Wenn in den nächsten drei Monaten nicht wenigstens ein größerer Teil der gegenwärtig fast 600 langzeiterkrankten Lehrkräfte wieder in den Schuldienst zurückkehrt, wird sich die reale Unterrichtsversorgung zum nächsten Schuljahr auf die Marke von 95% zubewegen. Statt auf dieses Rekorddefizit nun endlich mit einer Einstellungsoffensive zu reagieren, versucht der Bildungsminister, uns mit neuen Bedarfsminderungen eine 100%tige Unterrichtsversorgung vorgaukeln. Aber selbst mit diesem Rechentrick werden sie die 100 Prozent verfehlen.

Das ist die Fortsetzung der Personalpolitik der Vorgängerregierung – allerdings nach dem Prinzip „Überholen ohne Einzuholen“. Denn dieser Aderlass, Herr Minister, liebe Kolleginnen und Kollegen, der zum nächsten Schuljahr stattfin-den soll, ist größer als das, was Herr Dorgerloh in drei Jahren aus den Bedarfs-zuweisungen gestrichen hatte. Eine wirklich sportliche Leistung Herr Tullner!

Inzwischen formiert sich massiver Widerstand gegen diesen Ausverkauf. Schulleiterinnen und Schuleiter gehen auf die Barrikaden und wehren sich gegen die Einschränkung der Bildungsangebote an ihren Schulen und gegen den Ruin der Gesundheit ihrer Beschäftigten. Elternräte bilden Netzwerke und wenden sich mit einer Flut von Petitionen an uns und seit dieser Woche ist eine Volksinitiative unterwegs, weil es den Leuten reicht und sie nicht mehr bereit sind, die fortgesetzten Einschnitte in die Qualität der Schulbildung weiter hinzunehmen.

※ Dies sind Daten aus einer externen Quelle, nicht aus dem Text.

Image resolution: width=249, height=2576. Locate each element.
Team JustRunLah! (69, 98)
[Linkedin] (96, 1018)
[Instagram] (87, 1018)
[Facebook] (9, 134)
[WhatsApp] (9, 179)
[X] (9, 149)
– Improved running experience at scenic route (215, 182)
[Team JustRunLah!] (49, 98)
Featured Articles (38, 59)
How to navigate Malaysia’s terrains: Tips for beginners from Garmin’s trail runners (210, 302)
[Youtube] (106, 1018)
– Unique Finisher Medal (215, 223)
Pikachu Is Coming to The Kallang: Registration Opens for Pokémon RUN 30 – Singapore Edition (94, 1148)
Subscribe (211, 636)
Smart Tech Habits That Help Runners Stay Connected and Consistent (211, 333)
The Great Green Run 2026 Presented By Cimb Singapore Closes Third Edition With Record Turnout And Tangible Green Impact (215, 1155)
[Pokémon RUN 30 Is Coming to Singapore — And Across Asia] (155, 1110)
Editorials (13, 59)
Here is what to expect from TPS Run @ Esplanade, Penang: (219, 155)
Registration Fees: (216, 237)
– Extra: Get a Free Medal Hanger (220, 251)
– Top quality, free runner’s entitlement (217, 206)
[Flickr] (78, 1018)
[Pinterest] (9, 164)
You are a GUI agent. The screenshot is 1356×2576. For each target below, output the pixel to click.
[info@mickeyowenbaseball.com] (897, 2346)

Und was macht der Minister? Er versucht, das alles auszusitzen, die Probleme immer wieder als Einzelfälle zu bagatellisieren und sich dann am Dienstag auch noch in der ihm eigenen opportunistischen Weise scheinbar an die Seite der Volksinitiative zu stellen. Was war das denn für eine neue Spielart, Herr Tullner? Jetzt kommen sie wohl nicht mehr damit durch, die Probleme schlicht zu bestreiten oder mit dem Finger auf ihre Amtsvorgänger zu zeigen und wollen deshalb den eigenen Leute den schwarzen Peter zuschieben?

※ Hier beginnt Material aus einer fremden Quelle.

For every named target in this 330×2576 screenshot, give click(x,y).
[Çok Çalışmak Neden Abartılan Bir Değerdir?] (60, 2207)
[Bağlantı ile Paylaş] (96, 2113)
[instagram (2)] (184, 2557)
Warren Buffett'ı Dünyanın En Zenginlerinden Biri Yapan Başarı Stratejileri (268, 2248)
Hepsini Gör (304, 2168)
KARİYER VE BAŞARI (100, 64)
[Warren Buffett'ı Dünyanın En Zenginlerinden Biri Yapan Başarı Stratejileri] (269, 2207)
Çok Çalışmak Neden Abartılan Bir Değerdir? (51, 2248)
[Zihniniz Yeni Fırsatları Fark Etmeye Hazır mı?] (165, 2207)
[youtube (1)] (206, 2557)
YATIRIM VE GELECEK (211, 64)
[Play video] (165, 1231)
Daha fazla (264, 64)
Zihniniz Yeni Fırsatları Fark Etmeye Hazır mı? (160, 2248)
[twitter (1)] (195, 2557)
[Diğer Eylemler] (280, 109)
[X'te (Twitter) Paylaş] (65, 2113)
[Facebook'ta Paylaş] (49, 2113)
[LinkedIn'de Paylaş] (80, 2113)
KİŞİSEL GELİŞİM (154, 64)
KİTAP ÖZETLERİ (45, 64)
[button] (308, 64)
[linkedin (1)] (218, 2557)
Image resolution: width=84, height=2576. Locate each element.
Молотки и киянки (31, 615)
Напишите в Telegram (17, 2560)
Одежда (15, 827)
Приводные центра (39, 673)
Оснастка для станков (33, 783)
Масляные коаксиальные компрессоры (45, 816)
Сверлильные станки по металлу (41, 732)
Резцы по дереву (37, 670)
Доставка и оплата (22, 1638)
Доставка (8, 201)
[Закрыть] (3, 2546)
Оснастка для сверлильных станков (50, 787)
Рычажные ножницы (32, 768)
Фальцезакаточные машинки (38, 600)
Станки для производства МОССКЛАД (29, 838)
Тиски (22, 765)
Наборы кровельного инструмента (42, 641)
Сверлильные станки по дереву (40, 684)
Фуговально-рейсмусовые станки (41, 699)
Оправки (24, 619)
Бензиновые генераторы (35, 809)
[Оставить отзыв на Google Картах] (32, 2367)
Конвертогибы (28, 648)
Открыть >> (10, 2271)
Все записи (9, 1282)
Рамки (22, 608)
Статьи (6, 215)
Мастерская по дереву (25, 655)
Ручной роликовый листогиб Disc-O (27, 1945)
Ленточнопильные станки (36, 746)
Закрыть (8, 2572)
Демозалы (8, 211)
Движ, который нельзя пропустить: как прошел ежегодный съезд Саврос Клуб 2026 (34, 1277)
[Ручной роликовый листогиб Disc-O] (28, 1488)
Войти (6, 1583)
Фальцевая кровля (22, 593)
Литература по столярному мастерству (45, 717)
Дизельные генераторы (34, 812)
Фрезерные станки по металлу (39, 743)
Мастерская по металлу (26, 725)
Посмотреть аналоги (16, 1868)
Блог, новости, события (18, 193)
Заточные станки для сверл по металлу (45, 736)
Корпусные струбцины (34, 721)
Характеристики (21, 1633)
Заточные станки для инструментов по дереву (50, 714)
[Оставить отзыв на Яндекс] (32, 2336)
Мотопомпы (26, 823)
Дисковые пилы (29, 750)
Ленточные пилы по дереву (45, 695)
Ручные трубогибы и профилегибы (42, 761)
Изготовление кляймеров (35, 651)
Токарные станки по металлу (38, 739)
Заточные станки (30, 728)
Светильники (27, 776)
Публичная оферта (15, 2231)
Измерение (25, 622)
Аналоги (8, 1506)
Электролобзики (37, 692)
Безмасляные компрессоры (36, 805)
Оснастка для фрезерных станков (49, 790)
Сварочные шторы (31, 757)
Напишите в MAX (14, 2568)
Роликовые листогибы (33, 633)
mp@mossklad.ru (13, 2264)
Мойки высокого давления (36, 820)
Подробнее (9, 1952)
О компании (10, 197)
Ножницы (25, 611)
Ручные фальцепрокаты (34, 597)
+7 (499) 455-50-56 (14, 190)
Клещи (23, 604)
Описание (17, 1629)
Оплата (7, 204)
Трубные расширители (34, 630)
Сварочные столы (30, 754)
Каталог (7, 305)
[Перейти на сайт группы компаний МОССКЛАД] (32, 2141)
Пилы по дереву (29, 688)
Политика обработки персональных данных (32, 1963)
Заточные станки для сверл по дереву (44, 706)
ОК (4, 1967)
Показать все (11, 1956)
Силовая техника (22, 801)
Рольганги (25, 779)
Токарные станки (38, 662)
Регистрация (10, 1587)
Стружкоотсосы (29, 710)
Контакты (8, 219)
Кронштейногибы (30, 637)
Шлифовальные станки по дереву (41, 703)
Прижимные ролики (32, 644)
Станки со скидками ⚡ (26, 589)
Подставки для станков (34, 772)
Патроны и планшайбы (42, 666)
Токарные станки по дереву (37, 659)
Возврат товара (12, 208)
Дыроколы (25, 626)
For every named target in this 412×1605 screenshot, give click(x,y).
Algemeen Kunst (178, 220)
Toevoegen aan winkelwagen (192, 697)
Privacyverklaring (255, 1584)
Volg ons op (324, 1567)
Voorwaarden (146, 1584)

Denn nichts Anderes ist es, wenn sie sich in der LPK hinstellen und die Volksini-tiative begrüßen und das als Rückenwind für sich bezeichnen. Rückenwind wo-für? Sie zeigen jetzt mit dem Finger auf ihren Parteikollegen Schröder, der mit Hilfe der Vollzeitäquivalentziele die gescheiterte Personalpolitik aus dem alten Personalentwicklungskonzeptes seines Amtsvorgängers ungeniert fortsetzt und sie zeigen auf ihren Ministerpräsidenten, der sie mit den daraus erwachsenden Problemen genauso im Regen stehen lässt, wie ihre Fraktionskolleginnen und -kollegen aus der CDU.

Ja klar ist es so, dass der Landeshaushalt keine Voraussetzungen schafft, um das Niveau der Unterrichtsversorgung auch nur zu halten, geschweige denn, es zu verbessern. Wir haben das in den Haushaltsverhandlungen ja immer wieder und sehr nachdrücklich thematisiert und entsprechende Veränderungen gefordert. Da war aber von ihnen, Herr Minister, nichts zu hören, sie haben dem Haushalt zugestimmt und ihn verteidigt. Vielleicht meinen sie ja, dass es jetzt schlau ist, sich hinter den Initiatoren der Volksinitiative zu verstecken und Eltern und Lehrer selbst loszuschicken, um für sie die Kastanien aus dem Feuer holen. Aber das ist nur klein, schwach und feige!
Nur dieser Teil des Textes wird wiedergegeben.